◆ **Try it**: Every line in the records below between the one holding "Cimco [menuitem] (36, 2375)" and the one holding "Карта сайта (88, 1000)", inclusive, is to be set down exactly; all other lines are to be left out.

▼

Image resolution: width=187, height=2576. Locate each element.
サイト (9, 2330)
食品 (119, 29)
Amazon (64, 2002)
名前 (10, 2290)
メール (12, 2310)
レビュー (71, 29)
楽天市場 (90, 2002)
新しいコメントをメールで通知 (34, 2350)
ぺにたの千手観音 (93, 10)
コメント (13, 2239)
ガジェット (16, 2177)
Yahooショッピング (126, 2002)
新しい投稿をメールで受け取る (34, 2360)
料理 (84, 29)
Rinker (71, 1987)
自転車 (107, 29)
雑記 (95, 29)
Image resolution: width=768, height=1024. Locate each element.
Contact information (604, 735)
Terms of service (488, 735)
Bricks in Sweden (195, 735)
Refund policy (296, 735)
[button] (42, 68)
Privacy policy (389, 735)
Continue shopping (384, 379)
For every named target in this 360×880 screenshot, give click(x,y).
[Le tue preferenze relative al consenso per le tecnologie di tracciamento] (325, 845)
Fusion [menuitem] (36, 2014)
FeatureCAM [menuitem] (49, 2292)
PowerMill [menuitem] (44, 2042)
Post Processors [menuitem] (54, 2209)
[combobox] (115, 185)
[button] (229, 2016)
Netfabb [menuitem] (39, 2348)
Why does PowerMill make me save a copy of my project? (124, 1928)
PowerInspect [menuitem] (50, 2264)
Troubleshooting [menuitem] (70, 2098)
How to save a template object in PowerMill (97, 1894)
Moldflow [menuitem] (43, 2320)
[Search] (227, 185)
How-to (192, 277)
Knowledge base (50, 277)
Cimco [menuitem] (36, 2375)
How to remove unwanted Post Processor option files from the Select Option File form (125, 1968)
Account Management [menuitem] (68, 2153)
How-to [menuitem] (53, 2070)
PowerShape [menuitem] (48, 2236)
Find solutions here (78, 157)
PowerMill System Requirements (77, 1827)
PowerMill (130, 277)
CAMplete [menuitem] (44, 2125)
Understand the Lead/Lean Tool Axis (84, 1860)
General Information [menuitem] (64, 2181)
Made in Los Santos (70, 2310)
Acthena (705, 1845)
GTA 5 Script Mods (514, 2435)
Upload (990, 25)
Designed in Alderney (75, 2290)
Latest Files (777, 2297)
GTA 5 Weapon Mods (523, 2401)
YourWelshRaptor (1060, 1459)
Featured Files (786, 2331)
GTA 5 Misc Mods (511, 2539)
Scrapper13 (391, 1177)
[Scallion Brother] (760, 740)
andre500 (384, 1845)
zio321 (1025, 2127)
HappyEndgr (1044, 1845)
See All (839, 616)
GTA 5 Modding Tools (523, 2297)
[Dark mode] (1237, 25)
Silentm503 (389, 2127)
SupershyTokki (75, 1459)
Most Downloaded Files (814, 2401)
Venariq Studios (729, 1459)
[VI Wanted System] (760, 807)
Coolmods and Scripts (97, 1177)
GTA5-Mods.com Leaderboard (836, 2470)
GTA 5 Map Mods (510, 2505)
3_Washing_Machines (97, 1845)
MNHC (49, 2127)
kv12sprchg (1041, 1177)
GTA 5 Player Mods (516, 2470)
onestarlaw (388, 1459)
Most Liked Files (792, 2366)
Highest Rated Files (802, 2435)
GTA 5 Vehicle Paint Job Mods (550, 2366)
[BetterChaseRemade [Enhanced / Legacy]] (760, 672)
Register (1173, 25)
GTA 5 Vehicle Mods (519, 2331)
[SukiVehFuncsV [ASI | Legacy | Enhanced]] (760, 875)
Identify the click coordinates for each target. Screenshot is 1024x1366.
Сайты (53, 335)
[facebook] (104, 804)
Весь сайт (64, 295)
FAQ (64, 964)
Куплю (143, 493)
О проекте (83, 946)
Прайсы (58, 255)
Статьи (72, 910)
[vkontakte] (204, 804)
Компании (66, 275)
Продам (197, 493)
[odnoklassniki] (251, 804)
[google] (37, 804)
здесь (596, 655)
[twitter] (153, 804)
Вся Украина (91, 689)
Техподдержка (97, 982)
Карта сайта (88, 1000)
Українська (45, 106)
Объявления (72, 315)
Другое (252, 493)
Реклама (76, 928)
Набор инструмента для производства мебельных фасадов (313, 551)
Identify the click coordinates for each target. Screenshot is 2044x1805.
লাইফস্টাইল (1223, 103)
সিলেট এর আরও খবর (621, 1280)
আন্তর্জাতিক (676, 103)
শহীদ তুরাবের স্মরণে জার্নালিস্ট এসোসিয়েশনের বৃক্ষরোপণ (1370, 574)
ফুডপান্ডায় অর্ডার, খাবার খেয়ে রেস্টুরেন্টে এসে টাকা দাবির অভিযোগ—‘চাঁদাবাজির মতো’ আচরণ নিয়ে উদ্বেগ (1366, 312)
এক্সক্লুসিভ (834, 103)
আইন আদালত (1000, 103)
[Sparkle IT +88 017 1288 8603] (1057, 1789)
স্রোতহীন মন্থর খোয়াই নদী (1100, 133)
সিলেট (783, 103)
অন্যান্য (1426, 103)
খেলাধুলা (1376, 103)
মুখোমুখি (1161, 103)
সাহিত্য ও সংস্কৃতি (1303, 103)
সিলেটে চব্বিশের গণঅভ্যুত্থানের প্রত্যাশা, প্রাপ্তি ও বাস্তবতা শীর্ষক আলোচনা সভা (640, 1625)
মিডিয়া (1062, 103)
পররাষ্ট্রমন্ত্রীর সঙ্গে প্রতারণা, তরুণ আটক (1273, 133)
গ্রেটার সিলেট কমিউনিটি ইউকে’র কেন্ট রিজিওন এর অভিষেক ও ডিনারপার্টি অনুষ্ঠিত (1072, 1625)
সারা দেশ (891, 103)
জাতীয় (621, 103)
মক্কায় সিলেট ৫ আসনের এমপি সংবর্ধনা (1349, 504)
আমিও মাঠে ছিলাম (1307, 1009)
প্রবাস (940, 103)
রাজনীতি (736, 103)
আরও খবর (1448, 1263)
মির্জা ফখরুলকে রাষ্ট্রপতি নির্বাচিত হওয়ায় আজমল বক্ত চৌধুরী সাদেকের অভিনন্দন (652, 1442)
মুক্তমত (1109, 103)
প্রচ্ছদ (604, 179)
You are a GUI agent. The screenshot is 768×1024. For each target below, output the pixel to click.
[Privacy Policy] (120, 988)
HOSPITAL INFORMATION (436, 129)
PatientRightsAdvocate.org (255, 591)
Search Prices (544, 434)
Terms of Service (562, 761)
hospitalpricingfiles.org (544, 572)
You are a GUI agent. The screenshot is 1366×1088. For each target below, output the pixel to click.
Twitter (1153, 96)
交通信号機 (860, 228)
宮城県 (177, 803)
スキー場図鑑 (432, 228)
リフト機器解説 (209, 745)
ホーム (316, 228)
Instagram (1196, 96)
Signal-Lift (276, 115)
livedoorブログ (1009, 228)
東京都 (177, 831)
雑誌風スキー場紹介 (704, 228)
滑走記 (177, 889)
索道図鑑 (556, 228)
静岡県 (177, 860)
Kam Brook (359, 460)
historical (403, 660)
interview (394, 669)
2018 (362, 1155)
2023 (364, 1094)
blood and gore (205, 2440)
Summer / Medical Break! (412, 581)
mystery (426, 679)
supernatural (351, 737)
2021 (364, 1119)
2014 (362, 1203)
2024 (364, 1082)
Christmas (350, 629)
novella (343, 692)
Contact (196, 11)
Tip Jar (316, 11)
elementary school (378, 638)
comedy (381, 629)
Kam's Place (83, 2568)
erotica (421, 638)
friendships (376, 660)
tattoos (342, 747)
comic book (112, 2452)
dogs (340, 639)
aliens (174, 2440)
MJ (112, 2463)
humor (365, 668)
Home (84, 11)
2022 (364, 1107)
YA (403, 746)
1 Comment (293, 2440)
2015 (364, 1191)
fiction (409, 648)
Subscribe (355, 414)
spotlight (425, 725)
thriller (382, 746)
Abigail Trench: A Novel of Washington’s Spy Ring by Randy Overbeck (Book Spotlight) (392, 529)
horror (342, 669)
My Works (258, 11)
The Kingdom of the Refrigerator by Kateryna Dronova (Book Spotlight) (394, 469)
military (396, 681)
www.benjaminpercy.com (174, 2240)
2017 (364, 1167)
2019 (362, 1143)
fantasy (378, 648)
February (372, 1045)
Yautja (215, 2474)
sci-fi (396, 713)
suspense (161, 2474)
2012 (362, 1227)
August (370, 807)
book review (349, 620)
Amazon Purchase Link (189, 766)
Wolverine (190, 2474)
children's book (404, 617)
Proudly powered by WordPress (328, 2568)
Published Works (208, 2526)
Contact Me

▲

◆ **Response below**:
Cimco [menuitem] (36, 2375)
How to remove unwanted Post Processor option files from the Select Option File form (125, 1968)
Account Management [menuitem] (68, 2153)
How-to [menuitem] (53, 2070)
PowerShape [menuitem] (48, 2236)
Find solutions here (78, 157)
PowerMill System Requirements (77, 1827)
PowerMill (130, 277)
CAMplete [menuitem] (44, 2125)
Understand the Lead/Lean Tool Axis (84, 1860)
General Information [menuitem] (64, 2181)
Made in Los Santos (70, 2310)
Acthena (705, 1845)
GTA 5 Script Mods (514, 2435)
Upload (990, 25)
Designed in Alderney (75, 2290)
Latest Files (777, 2297)
GTA 5 Weapon Mods (523, 2401)
YourWelshRaptor (1060, 1459)
Featured Files (786, 2331)
GTA 5 Misc Mods (511, 2539)
Scrapper13 (391, 1177)
[Scallion Brother] (760, 740)
andre500 (384, 1845)
zio321 (1025, 2127)
HappyEndgr (1044, 1845)
See All (839, 616)
GTA 5 Modding Tools (523, 2297)
[Dark mode] (1237, 25)
Silentm503 (389, 2127)
SupershyTokki (75, 1459)
Most Downloaded Files (814, 2401)
Venariq Studios (729, 1459)
[VI Wanted System] (760, 807)
Coolmods and Scripts (97, 1177)
GTA5-Mods.com Leaderboard (836, 2470)
GTA 5 Map Mods (510, 2505)
3_Washing_Machines (97, 1845)
MNHC (49, 2127)
kv12sprchg (1041, 1177)
GTA 5 Player Mods (516, 2470)
onestarlaw (388, 1459)
Most Liked Files (792, 2366)
Highest Rated Files (802, 2435)
GTA 5 Vehicle Paint Job Mods (550, 2366)
[BetterChaseRemade [Enhanced / Legacy]] (760, 672)
Register (1173, 25)
GTA 5 Vehicle Mods (519, 2331)
[SukiVehFuncsV [ASI | Legacy | Enhanced]] (760, 875)
Identify the click coordinates for each target. Screenshot is 1024x1366.
Сайты (53, 335)
[facebook] (104, 804)
Весь сайт (64, 295)
FAQ (64, 964)
Куплю (143, 493)
О проекте (83, 946)
Прайсы (58, 255)
Статьи (72, 910)
[vkontakte] (204, 804)
Компании (66, 275)
Продам (197, 493)
[odnoklassniki] (251, 804)
[google] (37, 804)
здесь (596, 655)
[twitter] (153, 804)
Вся Украина (91, 689)
Техподдержка (97, 982)
Карта сайта (88, 1000)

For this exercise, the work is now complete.